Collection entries
+-------+

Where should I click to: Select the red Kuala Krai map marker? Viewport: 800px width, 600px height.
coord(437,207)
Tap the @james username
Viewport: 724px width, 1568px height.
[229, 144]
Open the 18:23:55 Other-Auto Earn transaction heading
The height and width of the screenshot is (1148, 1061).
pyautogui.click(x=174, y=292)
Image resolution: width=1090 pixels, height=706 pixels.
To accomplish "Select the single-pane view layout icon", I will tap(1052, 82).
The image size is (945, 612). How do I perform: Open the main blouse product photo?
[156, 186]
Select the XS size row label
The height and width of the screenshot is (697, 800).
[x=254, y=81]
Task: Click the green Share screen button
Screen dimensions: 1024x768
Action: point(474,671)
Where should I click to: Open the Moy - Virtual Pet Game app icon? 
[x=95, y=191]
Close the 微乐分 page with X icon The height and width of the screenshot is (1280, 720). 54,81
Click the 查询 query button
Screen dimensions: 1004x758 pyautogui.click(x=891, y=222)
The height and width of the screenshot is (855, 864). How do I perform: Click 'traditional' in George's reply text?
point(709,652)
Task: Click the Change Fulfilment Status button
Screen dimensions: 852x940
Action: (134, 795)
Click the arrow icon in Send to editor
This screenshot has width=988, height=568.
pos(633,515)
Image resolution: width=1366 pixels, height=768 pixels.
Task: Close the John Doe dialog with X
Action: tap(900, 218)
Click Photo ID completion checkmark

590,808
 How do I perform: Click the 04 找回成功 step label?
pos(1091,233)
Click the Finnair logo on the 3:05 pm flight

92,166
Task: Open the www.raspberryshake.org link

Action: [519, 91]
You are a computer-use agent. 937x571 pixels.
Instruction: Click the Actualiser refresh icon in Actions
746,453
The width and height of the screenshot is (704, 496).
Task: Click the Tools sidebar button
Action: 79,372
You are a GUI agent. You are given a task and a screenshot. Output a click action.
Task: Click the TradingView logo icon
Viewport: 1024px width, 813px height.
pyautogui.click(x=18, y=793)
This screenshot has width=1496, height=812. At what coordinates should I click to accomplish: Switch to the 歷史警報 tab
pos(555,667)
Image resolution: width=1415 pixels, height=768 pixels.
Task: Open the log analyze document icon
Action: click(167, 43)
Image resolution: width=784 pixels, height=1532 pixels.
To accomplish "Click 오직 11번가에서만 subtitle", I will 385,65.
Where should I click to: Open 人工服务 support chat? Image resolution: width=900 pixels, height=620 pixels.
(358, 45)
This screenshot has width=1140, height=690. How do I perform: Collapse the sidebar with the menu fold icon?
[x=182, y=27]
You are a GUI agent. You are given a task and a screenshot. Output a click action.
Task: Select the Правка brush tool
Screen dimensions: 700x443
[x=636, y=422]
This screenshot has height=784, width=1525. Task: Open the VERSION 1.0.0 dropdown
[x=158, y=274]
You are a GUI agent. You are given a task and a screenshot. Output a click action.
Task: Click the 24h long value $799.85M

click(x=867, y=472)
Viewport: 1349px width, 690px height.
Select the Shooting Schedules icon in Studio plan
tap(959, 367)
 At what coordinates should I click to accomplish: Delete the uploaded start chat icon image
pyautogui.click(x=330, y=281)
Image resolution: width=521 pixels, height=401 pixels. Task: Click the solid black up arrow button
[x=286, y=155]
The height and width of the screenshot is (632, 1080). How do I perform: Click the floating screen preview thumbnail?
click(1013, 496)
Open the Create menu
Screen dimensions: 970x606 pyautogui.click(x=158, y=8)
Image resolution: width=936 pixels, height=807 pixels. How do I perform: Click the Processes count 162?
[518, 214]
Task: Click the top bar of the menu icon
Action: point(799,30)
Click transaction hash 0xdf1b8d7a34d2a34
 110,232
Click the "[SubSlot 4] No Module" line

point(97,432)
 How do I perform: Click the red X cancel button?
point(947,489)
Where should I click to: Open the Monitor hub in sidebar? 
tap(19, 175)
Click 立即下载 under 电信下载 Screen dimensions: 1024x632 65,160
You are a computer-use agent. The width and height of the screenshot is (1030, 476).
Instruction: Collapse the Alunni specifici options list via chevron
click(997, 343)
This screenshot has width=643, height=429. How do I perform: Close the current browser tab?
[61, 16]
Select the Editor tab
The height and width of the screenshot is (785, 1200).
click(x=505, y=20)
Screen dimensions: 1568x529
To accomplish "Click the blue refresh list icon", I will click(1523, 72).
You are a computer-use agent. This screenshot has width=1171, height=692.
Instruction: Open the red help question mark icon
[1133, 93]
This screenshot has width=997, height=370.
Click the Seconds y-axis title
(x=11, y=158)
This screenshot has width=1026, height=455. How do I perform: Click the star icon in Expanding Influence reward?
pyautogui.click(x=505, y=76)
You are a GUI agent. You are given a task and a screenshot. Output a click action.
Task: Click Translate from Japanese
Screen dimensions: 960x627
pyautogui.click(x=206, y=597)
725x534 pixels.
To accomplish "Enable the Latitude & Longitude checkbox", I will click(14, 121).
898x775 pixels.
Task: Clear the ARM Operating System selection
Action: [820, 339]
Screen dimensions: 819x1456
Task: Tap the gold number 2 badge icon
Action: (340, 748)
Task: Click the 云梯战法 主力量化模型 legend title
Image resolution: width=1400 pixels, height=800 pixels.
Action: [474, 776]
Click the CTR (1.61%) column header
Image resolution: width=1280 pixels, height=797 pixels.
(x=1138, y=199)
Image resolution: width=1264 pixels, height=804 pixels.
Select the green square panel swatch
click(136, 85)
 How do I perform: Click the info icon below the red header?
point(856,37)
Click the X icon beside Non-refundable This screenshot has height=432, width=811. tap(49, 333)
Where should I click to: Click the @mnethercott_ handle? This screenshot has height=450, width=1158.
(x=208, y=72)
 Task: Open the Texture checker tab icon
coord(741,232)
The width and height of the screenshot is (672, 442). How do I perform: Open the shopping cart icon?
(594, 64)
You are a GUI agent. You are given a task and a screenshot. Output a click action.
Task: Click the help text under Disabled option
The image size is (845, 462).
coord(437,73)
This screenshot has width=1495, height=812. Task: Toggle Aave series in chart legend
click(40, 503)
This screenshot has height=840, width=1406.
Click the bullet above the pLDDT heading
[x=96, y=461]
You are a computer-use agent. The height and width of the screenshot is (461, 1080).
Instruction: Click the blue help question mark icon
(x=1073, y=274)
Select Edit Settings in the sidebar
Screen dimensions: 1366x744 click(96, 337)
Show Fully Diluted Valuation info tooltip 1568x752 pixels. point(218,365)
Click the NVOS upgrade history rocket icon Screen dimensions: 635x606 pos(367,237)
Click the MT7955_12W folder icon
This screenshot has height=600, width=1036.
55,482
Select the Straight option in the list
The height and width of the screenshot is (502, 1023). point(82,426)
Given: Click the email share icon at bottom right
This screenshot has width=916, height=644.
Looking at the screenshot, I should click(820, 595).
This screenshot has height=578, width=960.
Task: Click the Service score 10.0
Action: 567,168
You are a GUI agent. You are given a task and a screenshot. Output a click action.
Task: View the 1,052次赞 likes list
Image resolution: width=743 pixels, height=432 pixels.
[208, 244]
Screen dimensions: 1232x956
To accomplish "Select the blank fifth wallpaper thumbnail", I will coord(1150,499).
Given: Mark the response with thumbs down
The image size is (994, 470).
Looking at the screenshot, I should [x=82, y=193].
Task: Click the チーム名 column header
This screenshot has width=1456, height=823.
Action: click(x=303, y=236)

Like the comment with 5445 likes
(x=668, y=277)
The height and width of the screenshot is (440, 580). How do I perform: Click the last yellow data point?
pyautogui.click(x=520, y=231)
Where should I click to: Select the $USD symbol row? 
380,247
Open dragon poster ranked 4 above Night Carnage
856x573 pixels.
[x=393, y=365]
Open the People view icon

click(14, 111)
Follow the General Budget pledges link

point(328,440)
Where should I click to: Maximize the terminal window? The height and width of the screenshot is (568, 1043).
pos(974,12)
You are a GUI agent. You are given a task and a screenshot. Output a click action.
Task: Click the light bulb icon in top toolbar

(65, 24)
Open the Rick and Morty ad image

+-------+

**Exercise description:** Begin with the line above that has "Task: Click the 云梯战法 主力量化模型 legend title" and continue through the line that has "Given: Click the", setting each one down exactly. Stop there.

**Your solution:**
Task: Click the 云梯战法 主力量化模型 legend title
Image resolution: width=1400 pixels, height=800 pixels.
Action: [474, 776]
Click the CTR (1.61%) column header
Image resolution: width=1280 pixels, height=797 pixels.
(x=1138, y=199)
Image resolution: width=1264 pixels, height=804 pixels.
Select the green square panel swatch
click(136, 85)
 How do I perform: Click the info icon below the red header?
point(856,37)
Click the X icon beside Non-refundable This screenshot has height=432, width=811. tap(49, 333)
Where should I click to: Click the @mnethercott_ handle? This screenshot has height=450, width=1158.
(x=208, y=72)
 Task: Open the Texture checker tab icon
coord(741,232)
The width and height of the screenshot is (672, 442). How do I perform: Open the shopping cart icon?
(594, 64)
You are a GUI agent. You are given a task and a screenshot. Output a click action.
Task: Click the help text under Disabled option
The image size is (845, 462).
coord(437,73)
This screenshot has width=1495, height=812. Task: Toggle Aave series in chart legend
click(40, 503)
This screenshot has height=840, width=1406.
Click the bullet above the pLDDT heading
[x=96, y=461]
You are a computer-use agent. The height and width of the screenshot is (461, 1080).
Instruction: Click the blue help question mark icon
(x=1073, y=274)
Select Edit Settings in the sidebar
Screen dimensions: 1366x744 click(96, 337)
Show Fully Diluted Valuation info tooltip 1568x752 pixels. point(218,365)
Click the NVOS upgrade history rocket icon Screen dimensions: 635x606 pos(367,237)
Click the MT7955_12W folder icon
This screenshot has height=600, width=1036.
55,482
Select the Straight option in the list
The height and width of the screenshot is (502, 1023). point(82,426)
Given: Click the email share icon at bottom right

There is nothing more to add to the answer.